Tetzlaff, S. K.; Reyhan, E.; Bengtson, C. P.; Schroers, J.; Wagner, J.; Schubert, M. C.; Layer, N.; Puschhof, M. C.; Faymonville, A. J.; Drewa, N.; Pramatarov, R. L.; Wissmann, N.; Alhalabi, O.; Heuer, A.; Sivapalan, N.; Campos, J.; Boztepe, B.; Scheck, J. G.; Villa, G.; Schröter, M.; Sahm, F.; Forsberg-Nilsson, K.; Breckwoldt, M. O.; Acuna, C.; Suchorska, B.; Heiland, H. D.; Saez-Rodriguez, J.; Venkataramani, V.

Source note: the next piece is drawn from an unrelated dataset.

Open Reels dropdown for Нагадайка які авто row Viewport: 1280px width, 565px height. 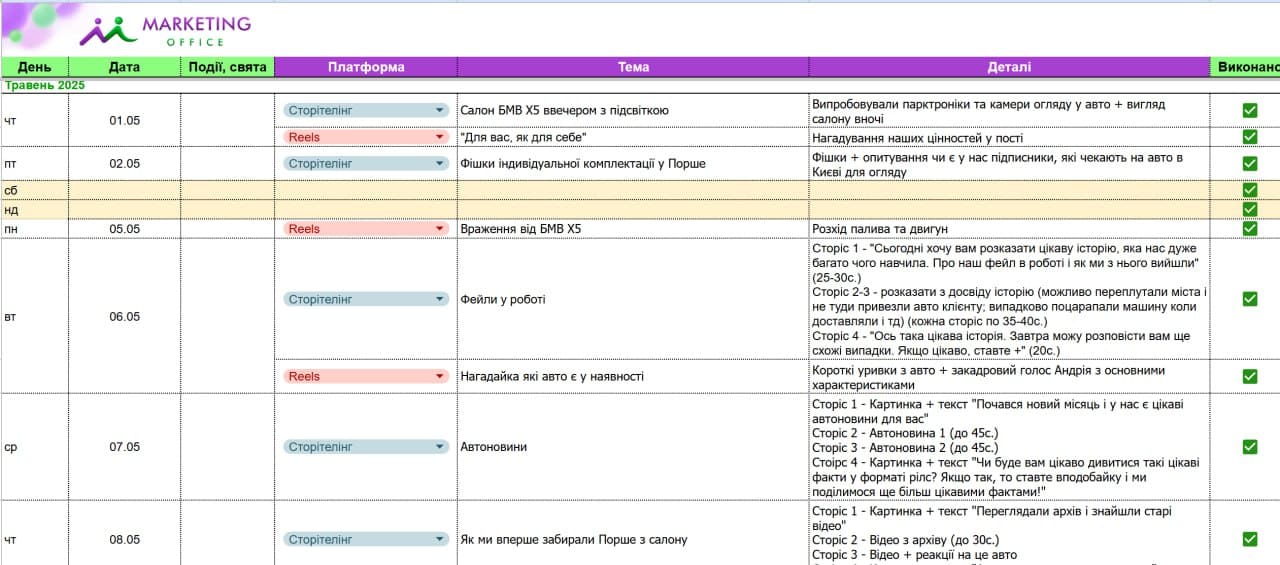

Glioblastomas are heterogeneous brain tumors, notorious for their invasive behavior and resistance to therapy. Neuron-to-glioma synapses have been identified to promote glioblastoma invasion and proliferation. However, a comprehensive characterization of tumor-connected neurons has been hampered by a lack of technologies. Here, we adapted retrograde tracing with a modified rabies virus system to characterize and manipulate connected neuron-tumor networks. Glioblastoma rapidly integrated into neural circuits across the brain engaging in widespread functional communication, with acetylcholinergic and glutamatergic neurons driving glioblastoma progression. We uncovered patient-specific and tumor cell state-dependent differences in synaptogenic gene expression driving neuron-tumor connectivity and subsequent invasivity. Importantly, radiotherapy enhanced neuron-tumor connectivity by increased neuronal activity. In turn, simultaneous inhibition of AMPA receptors and radiotherapy showed increased therapeutic effects, indicative of a role for neuron-to-glioma synapses in contributing to therapeutic resistance. Lastly, rabies-mediated genetic ablation of tumor-connected neurons halted glioblastoma progression, offering a novel viral strategy to target glioblastoma. Together, this study provides a comprehensive framework for basic research and clinical translation of synaptic neuron-cancer interactions to target glioblastoma.